People Worth Knowing: Katrina Harmon

Katrina Harmon, Executive Director
West Virginia Child Care Association

This week’s #PeopleWorthKnowing interview feature’s Katrina Harmon, Executive Director of the West Virginia Child Care Association (WVCCA).

Katrina Harmon was appointed Executive Director of the WVCCA in March 2017 after serving 2 years as Associate Director.

With years of experience in the non-profit sector, Katrina works with 15 member agencies to provide a voice for the most vulnerable children in West Virginia who have experienced abuse, neglect, emotional and behavioral challenges, substance abuse and/or delinquency.

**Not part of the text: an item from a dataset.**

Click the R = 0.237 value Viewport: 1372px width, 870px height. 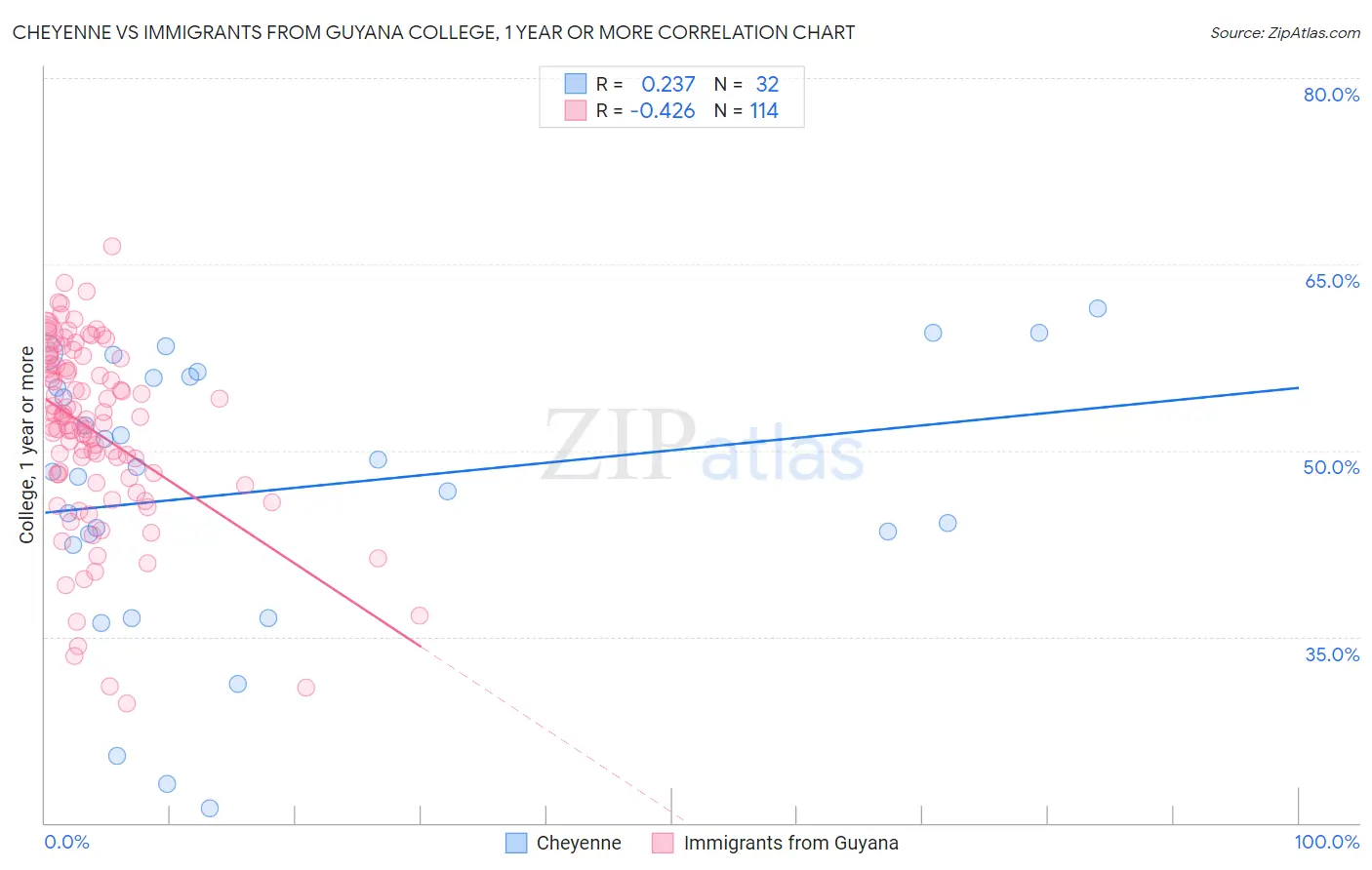667,84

WVCCA advocates for children and families by sharing member knowledge and resources, embracing partnerships and influencing public policy.

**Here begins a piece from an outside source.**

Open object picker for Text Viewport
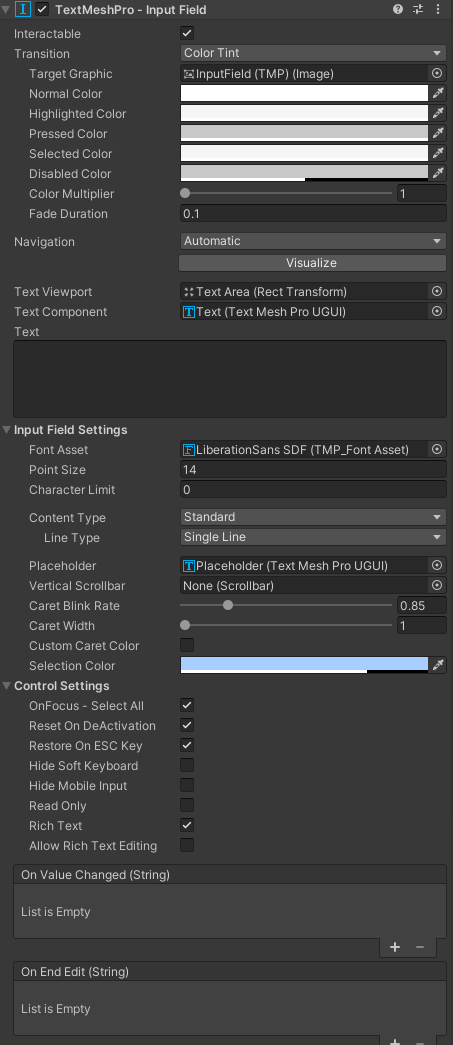 pos(437,292)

Prior to joining WVCCA, Katrina’s career roles included serving as a non-profit marketing consultant; nearly 10 years as Marketing Manager & Director at the state’s largest cultural arts facility and children’s museum; VP of Sales & Marketing for a construction firm specializing in community revitalization and development; and Account Executive for the Charleston, WV Convention & Visitors Bureau.

She received her Bachelor’s degree in Public Relations from West Virginia University and was one of the first graduates of WVU’s cutting-edge Integrated Marketing Communications Master’s degree program in 2005.

Katrina volunteers her time with the Winfield Baptist Church Awana program, and local United Way and 4-H youth programs. She enjoys practicing martial arts with her husband and son.